When Electricite de France (EdF) and Fiat formed Italenergia to bid for Montedison, one of Italy's largest diversified industrials, they must have expected resistance from the European Union's competition authorities. Certainly, this explains EdF's agreement to swap its existing 20% shareholding in Montedison for an 18% stake in Italenergia. While the swap firmly put EdF in the backseat of the joint venture, at least it pre-empted criticism over EdF's participation in the bid for Italy's second-largest electricity generator. Or so EdF thought.
Montedison, with an E14.3 billion turnover, is one of Italy's leading industrial groups. Its subsidiary Edison is Italy's second largest energy company, behind only Enel in electricity and Eni in gas. Its other energy subsidiary, Sondel, also has considerable generation capacity. By taking a substantial stake in those assets, EdF aims to be the main challenger to Enel and Eni's Italian dominance - especially as electricity EdF generates in France already accounts for one-third of Italy's electricity imports.

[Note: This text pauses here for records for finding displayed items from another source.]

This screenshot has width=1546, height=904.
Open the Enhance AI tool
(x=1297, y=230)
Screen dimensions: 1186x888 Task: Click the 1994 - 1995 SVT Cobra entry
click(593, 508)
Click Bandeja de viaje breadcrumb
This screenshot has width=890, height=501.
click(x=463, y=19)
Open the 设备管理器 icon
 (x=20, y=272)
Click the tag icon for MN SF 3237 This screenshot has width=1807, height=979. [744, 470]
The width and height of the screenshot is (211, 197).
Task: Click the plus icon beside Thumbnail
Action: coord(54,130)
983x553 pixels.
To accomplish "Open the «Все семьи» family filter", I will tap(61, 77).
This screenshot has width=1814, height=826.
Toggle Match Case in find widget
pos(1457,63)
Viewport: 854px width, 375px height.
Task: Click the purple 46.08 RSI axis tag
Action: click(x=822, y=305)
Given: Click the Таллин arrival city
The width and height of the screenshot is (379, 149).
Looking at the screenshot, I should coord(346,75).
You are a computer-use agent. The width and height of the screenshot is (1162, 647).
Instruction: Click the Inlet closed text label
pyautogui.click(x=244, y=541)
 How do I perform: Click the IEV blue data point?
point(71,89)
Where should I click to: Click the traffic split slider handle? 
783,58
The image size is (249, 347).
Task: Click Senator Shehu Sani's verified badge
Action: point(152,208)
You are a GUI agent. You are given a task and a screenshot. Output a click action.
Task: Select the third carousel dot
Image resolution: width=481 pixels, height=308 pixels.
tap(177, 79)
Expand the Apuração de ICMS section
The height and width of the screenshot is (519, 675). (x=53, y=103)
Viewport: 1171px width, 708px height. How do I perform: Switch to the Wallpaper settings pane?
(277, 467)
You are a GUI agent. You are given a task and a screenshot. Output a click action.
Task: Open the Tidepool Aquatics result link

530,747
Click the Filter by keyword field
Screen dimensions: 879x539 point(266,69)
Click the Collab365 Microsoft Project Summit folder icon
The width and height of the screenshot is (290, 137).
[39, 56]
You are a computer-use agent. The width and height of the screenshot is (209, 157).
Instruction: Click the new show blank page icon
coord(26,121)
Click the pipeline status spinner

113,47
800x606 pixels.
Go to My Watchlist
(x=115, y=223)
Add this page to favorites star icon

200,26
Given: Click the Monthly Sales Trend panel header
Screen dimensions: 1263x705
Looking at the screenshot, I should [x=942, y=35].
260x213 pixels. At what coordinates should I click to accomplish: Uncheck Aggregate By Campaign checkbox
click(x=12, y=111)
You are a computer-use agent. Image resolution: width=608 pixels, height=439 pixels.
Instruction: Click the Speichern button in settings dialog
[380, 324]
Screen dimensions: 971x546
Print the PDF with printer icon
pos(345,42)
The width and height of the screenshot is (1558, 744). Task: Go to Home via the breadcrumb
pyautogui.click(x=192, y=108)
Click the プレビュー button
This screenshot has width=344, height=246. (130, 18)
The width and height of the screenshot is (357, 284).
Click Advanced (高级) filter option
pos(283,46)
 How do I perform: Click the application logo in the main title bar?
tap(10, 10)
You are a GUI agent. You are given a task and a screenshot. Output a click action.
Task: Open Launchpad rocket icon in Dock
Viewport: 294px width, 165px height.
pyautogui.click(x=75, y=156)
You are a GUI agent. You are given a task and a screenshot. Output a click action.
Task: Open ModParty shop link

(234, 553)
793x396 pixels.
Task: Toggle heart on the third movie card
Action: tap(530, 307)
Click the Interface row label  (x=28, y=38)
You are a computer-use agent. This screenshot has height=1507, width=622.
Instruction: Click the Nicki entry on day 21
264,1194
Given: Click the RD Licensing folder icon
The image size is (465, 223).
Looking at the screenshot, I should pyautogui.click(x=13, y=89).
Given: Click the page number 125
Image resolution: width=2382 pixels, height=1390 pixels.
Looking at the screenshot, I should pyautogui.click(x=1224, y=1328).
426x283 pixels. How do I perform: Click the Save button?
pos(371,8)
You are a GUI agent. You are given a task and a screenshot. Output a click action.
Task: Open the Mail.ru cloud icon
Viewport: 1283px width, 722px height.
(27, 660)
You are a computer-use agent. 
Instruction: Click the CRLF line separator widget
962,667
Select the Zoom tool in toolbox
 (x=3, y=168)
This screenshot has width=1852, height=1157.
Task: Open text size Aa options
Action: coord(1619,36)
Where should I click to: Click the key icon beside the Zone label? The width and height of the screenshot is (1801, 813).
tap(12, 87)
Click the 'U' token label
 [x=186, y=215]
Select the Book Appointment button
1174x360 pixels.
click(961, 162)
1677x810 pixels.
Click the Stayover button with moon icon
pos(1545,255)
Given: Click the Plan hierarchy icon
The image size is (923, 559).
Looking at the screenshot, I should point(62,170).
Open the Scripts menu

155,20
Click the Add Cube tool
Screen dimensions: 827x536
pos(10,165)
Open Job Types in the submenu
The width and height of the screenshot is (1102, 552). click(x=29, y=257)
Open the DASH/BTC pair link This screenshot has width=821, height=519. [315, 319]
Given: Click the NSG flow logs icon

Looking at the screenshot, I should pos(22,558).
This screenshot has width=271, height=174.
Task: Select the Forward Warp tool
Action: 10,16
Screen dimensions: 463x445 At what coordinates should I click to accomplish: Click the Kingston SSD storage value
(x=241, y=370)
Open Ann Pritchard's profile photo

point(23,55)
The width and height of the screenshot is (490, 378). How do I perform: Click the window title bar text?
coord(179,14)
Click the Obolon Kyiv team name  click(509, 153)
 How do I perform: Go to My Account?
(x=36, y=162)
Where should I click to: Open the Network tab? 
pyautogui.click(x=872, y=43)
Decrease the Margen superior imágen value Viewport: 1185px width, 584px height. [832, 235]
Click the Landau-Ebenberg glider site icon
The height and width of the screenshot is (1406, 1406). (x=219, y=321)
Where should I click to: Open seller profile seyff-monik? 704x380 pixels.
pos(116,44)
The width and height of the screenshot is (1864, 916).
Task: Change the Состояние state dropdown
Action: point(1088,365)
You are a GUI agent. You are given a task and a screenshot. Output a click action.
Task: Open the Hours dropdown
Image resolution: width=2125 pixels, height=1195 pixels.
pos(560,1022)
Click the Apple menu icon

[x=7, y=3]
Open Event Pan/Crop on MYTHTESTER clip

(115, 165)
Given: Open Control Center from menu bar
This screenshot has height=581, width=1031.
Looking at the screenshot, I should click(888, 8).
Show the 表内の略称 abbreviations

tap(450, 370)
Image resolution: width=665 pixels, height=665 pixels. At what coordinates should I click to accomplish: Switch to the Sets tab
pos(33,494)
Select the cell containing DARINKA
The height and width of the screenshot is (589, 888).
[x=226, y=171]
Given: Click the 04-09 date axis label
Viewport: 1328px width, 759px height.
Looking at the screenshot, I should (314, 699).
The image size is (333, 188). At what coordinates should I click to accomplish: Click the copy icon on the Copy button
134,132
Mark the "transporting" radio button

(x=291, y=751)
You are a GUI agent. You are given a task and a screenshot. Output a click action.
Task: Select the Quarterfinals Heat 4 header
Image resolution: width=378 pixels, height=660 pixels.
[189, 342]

EdF has successfully entered several European energy markets, including the UK and Germany. However, its ambitions are increasingly causing a backlash from competitors and regulators, unhappy about what they see as the French company's 'easy ride' abroad when its domestic market remains largely closed to competition.
While the decision whether to launch an in-depth "second-phase" inquiry is due on August 28, the taskforce may extend this by two weeks to assess the measures Italenergia has proposed to mitigate the takeover's anticompetitive effects. However, the final decision may be about more than just the competitive implications in Italy. The first sign of an EU backlash was the reluctant approval given to EdF's acquisition of Germany's EnBW last year. In July this year, the Commission also launched an in-depth investigation into EnBW's bid for Spain's Hidrocantabrico.
Against this background, the difficulties surrounding Italenergia's bid for Montedison may well indicate the end of EdF's large-scale European expansion, at least until the French government bows to EU pressure and speeds up its own liberalization program.